Dean swallowed, “Yeah. Things are fucked all over.”
After the showdown in Chicago, things slid downhill quickly. Bobby asked them to torch the flask-eventually-and Dean spent the next week pin-balling in and out of bars in Wrigleyville while Sam tried to decipher the language on the block of clay snagged from Dick. He came up empty and they headed to the hospital in Indiana, only to find it abandoned. No Castiel. No Meg.
No one answered their summons.
No one.
And that’s when Dean noticed it, the oddly empty streets, even four-lane expressways into major cities, desolate and unused. It was like no one travelled anymore. He could walk into any motel and get a room, often for free, because the desk was either unmanned, or the attendant at the desk too absorbed in whatever drivel DickTV was airing (Fun Fact: sometime after July, ALL TV became DickTV).

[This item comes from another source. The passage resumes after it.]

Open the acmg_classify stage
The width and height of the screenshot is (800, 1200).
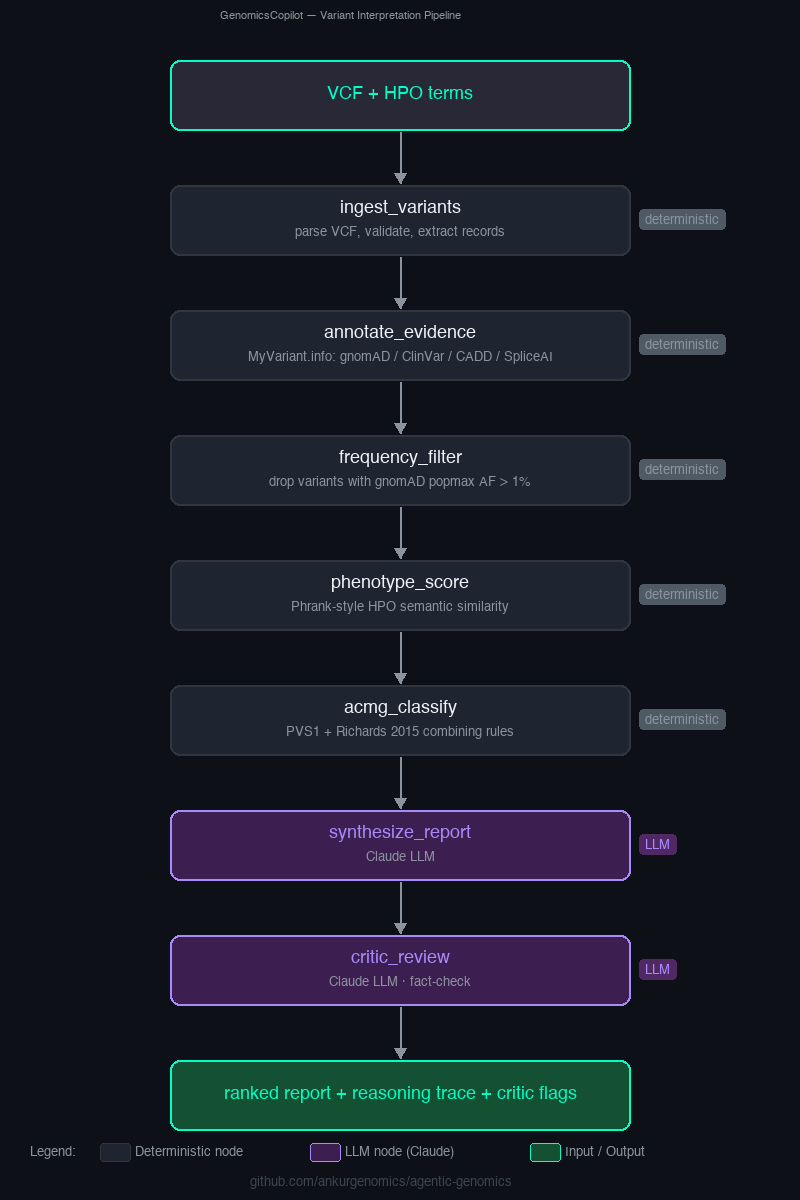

Lately, every channel shows some colorful test pattern, Dick Roman’s soothing voice encouraging viewers to have a seat, let his people pamper them.
He’s the President now too, by the way. He jumped into the race late in the game, shortly before both primary candidates pulled out citing a sudden “disinterest” in the position.
After that, Sam noticed the lack of online activity. News sites, message boards, even social networks all ground to a halt. Stores were empty, unlocked, and mostly undisturbed.
Dean thinks about the aimless wandering of those subsequent months, the trip back to Sioux Falls to pull his baby out of lock-up, swinging by the overgrown remnants of the salvage yard, trying to contact Sheriff Mills and getting a disconnected number. They swung by her house and found the lights on, the door unlocked, and a sluggish Mills curled on the sofa, transfixed by DickTV, shoveling handfuls of Dick’s Best brand peanuts in her mouth.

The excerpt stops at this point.